- GIVEN TEXT
* * * * * * *

# WORLD PREMIER "Cinderella", an opera by Alma Deutscher



## sadams (Dec 27, 2014)

Act 1






Act 2.






Hebrew with English subtitles


----------



## Don Fatale (Aug 31, 2009)

At first I wonder why that kid is in so prominently. Then I found out she's the composer! Wow! 10 years old. What young talent.

Thanks for posting.


----------



## Celloman (Sep 30, 2006)

Nothing original here. Alma is nothing more than a Mozart rip-off, and a weak one at that. She'll be washed up at the ripe old age of 12.


----------



## arpeggio (Oct 4, 2012)

As I have stated in other threads I play with a community orchestra that plays a concert every year that performs music by young composers. Over the course of thirty years I have had to privilege to meet many young composers who were just as talented as Ms. Deutscher. A few years ago we played a symphony that was composed by a eleven year old young man. It sounded like Mendelssohn.

In the "TC Top Recommended Post-1950 Works - Voting" Thread we have been introduced to the Russian American composer Lera Auerbach. Apparently she was a prodigy composer who composed an opera when she was only twelve that toured throughout Russia. See: http://www.allmusic.com/artist/lera-auerbach-mn0002223636/biography

I could not locate any samples of her juvenile works.


----------



## Don Fatale (Aug 31, 2009)

Celloman said:


> Nothing original here. Alma is nothing more than a Mozart rip-off, and a weak one at that. She'll be washed up at the ripe old age of 12.


It's a good point, although I hope she and the other notable young prodigies don't have their ambitions thwarted by modern conventions. With the right encouragement and inspiration one of these could yet go on to write a fantastic opera. (And if it's in the style of Mozart, so be it.)


----------



## sadams (Dec 27, 2014)

It is very possible that Alma is now the youngest person ever to compose a full-length opera.


----------

* * * * * * *

- SOURCE EXCERPT
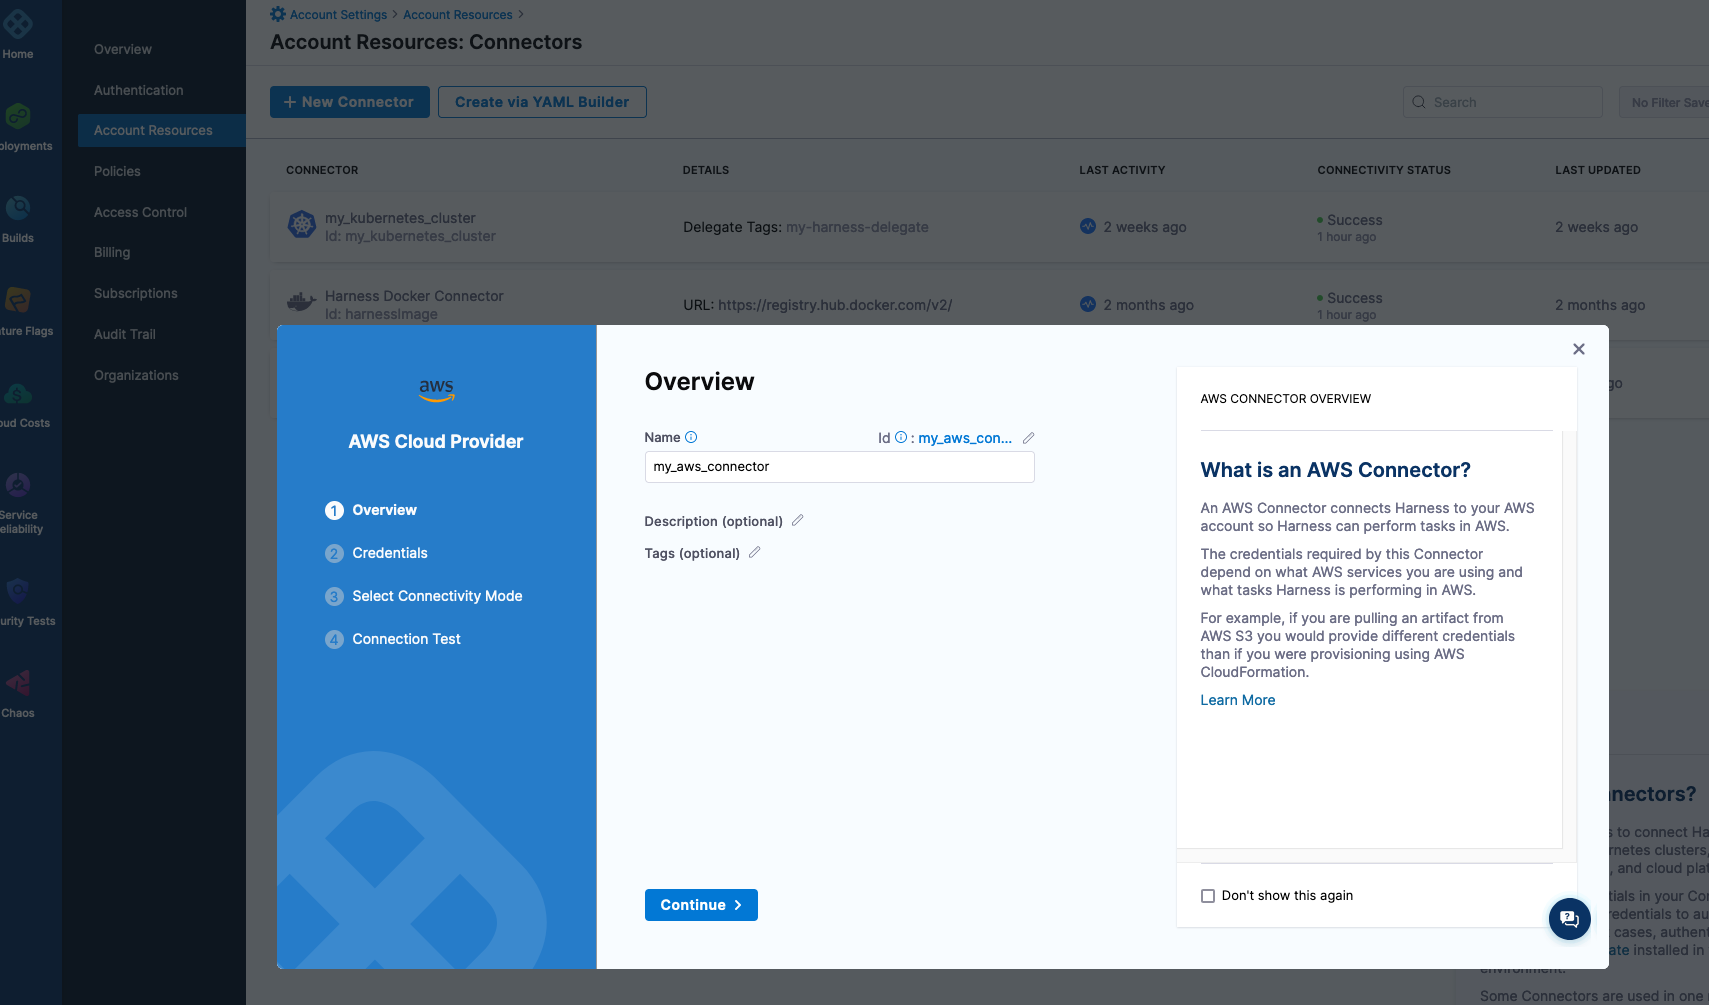Viewport: 1709px width, 1005px height.
Task: Select the Credentials step in wizard
Action: click(x=389, y=553)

* * * * * * *

- EXERCISE TASKS
A) In the thread about the Cinderella opera, why did Don Fatale stop wondering about the girl shown so prominently? Answer in one to three sentences.
B) According to the Cinderella opera thread, how old was Lera Auerbach when she composed an opera?
C) Translate this sentence from the Cinderella opera thread into Spanish: "I could not locate any samples of her juvenile works."
The listing comes from a separate source and has no connection to the forum thread.

- ANSWERS BELOW
A) Don Fatale found out that the girl was the composer of the opera. She was only 10 years old.

B) She was only twelve.

C) No pude encontrar ninguna muestra de sus obras de juventud.